• _Document section_
****************************************

A recent study of data from the US Environmental Protection Agency has found that fish caught in the fresh waters of the nation’s streams, rivers and the Great Lakes contain dangerously high levels of PFOS, a synthetic toxin.

PFOS is part of a family of manufactured additives known as perfluoroalkyl and polyfluoroalkyl substances, or PFAS, widely used since the 1950s to make consumer products nonstick and resistant to stains, water, and grease damage. These chemicals, known as “forever chemicals” because they fail to break down easily in the environment, have been found to leach into the nation’s drinking water via public water systems and private wells. Experts say that the chemicals then accumulate in the bodies of fish, shellfish, livestock, dairy, and game animals that people eat.

****************************************

• _Excerpted records_
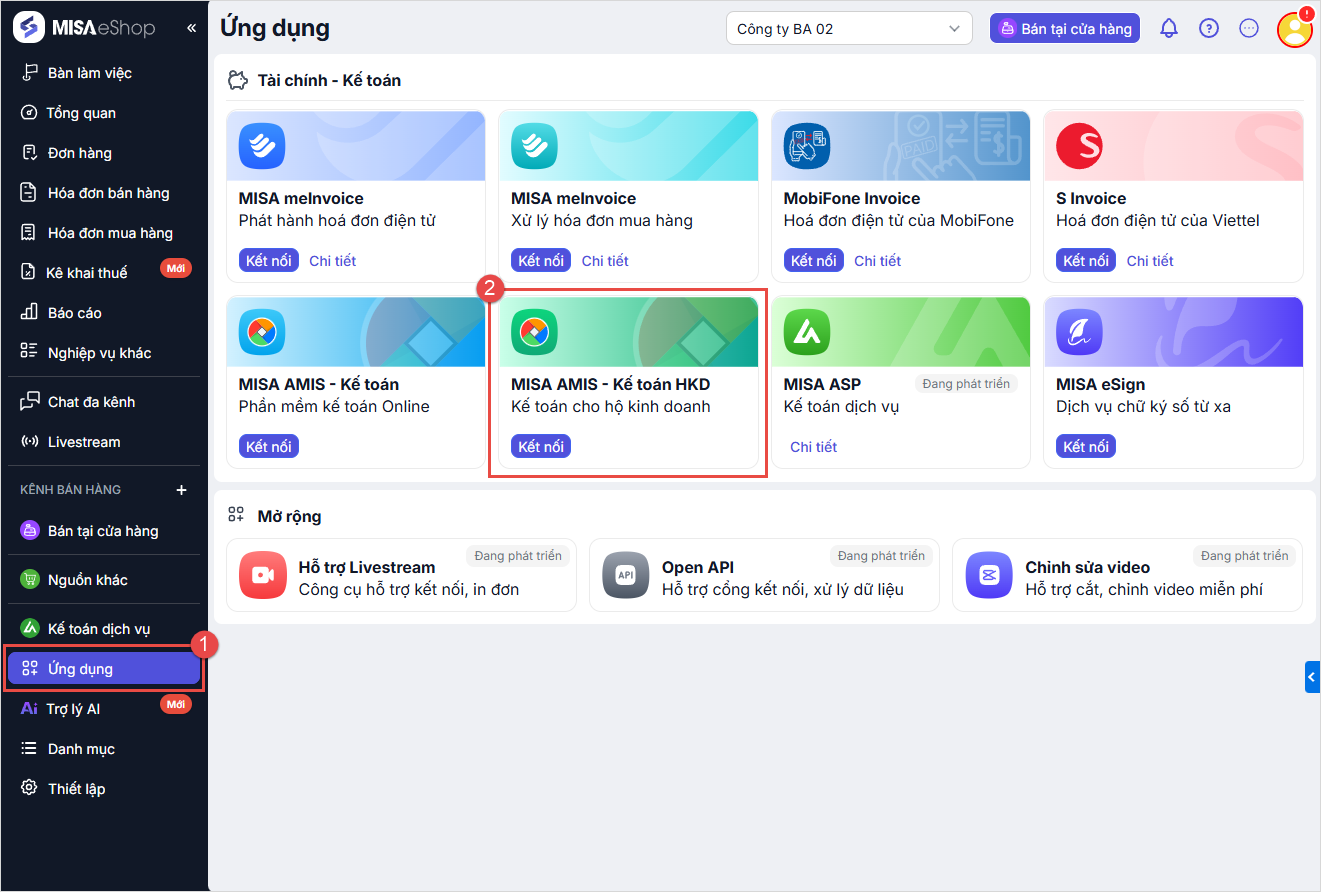
Task: Open the help question mark icon
Action: 1209,29
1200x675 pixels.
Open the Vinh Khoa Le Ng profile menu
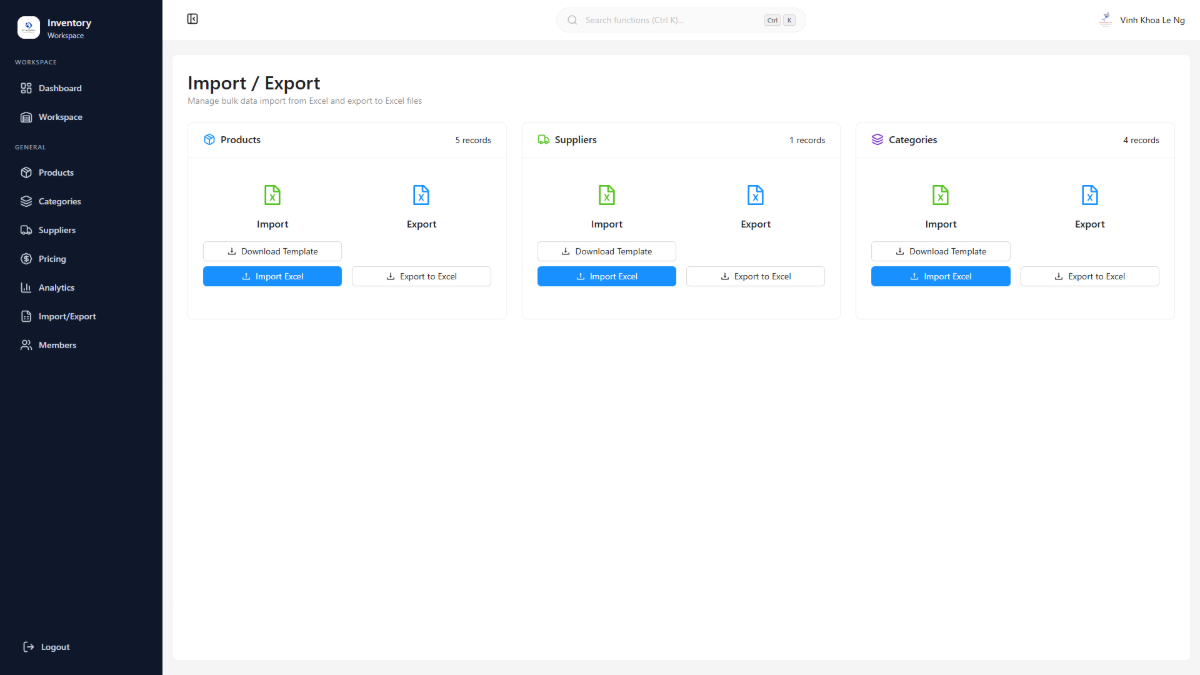[x=1142, y=19]
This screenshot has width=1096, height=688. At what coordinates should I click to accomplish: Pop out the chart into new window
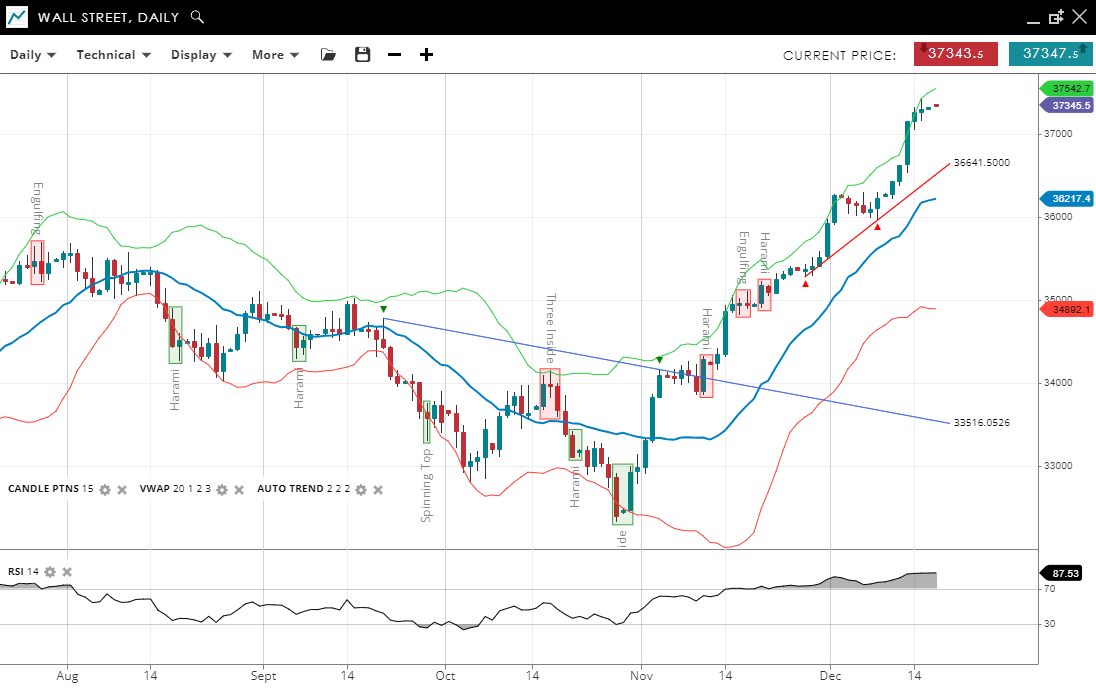[1056, 17]
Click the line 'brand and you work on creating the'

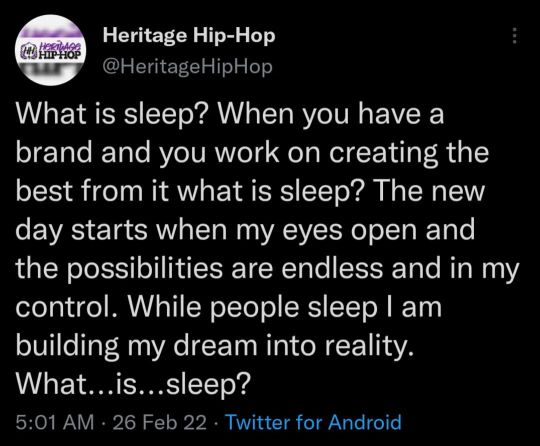click(252, 154)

****************************************

• _Try it_
Answer these questions from the text on PFOS in freshwater fish:
1. Whose data did the recent study examine?
2. Since when have PFAS been widely used?
3. Why are these chemicals called "forever chemicals"?

• _Response to this task_
1. Data from the US Environmental Protection Agency.
2. Since the 1950s.
3. Because they fail to break down easily in the environment.